Archive for October, 2005

Why people use Linux

Sunday, October 30th, 2005

Tom Adelstein has posted an article about why people use Linux. Although I tend to stick to the tech stuff, it was rather interesting. One could never imaging MS bashing wasn’t one of the major reasons… :-)

I have had fun with Cacti, in the meanwhile. It is one mean graphing machine. Details, as well as other, most sought for information, in the future. When I get the time to arrange some of it into writing, and into public scripts.

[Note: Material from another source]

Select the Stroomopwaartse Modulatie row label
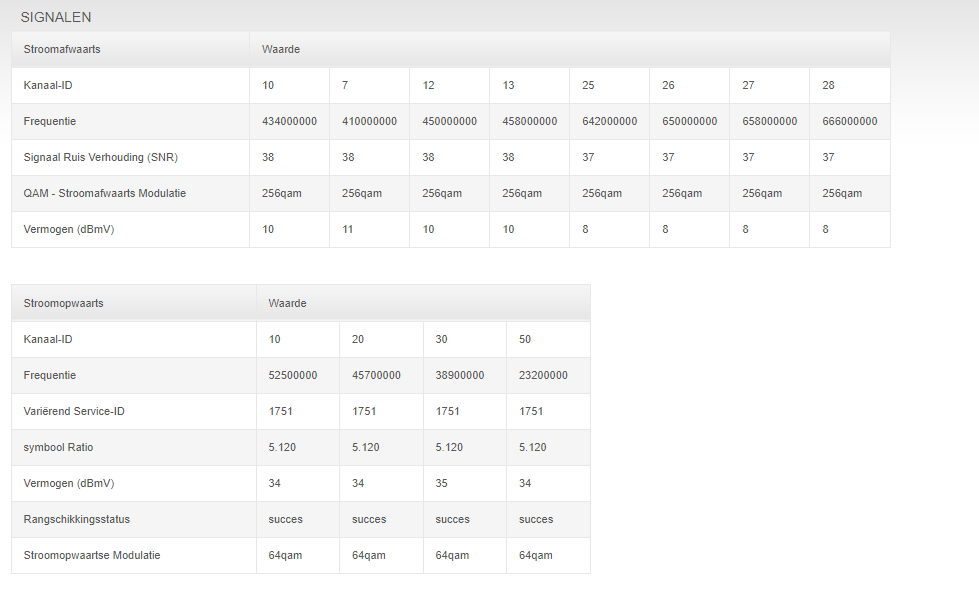Viewport: 979px width, 599px height. coord(92,555)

Server online – finished migration!

Tuesday, October 25th, 2005

It was a tough one. A real tough one. However, finally, our little Dell Server (described below) PE1800, is up and running. Replacing it’s old 5 years old predecessor. It was a living hell, but it allowed me vast experiments with wider range of technologies, better combined solutions, and newer, more mature approach to system management.

I can proudly say I’ve been pushing towards the "no shell" solution, where everything will either be completely automatic, or where some web interface which allows even a non-tech user to manage things, will be the only required tools aiding in managing a server.

It’s not that I abandon CLI. On the contrary. I can now choose whether to use it or not, unlike before, where it was not a matter of choice, but of necessity.

I wish ISPMAN would give better permission and authorization granularity. I have developed a small wish-list of my own, but I don’t think it will ever come true. I will describe it here,
for the sports of it:

1) Allow domain users to manage their own passwords and GECOS-like information

2) Allow setting up "master domain", which will default to having no-extras to the login name. I wish I could login using "username" and not "username_my_domain_com". Allow me to set a single default during init time, and you’d make me happy. I’ve had to do so myself, for many scripts.

3) Allow me to state few levels of domain manager. I want "administrative" and "technical" domain managers, which could overlap on some issues, or could not.

4) I want to select what each type of the above mentioned roles would be able to do using the web interface. let me state that the "administrative" domain manager
cannot change DNS settings, but can control users. Let me select what each of them can and cannot do using the web GUI.

5) Better documentation. I might contribute some to it, and I try, when I remember, and have time, to share some of my knowledge with the readers of this specific blog.

Well… It’s up and running, dealing with real DNS requests, and tagging, queuing and delivering real mail messages, being under real attacks. My Baby :-)

It’s probably during the next few days I’ll have better perspective of the success of the migration.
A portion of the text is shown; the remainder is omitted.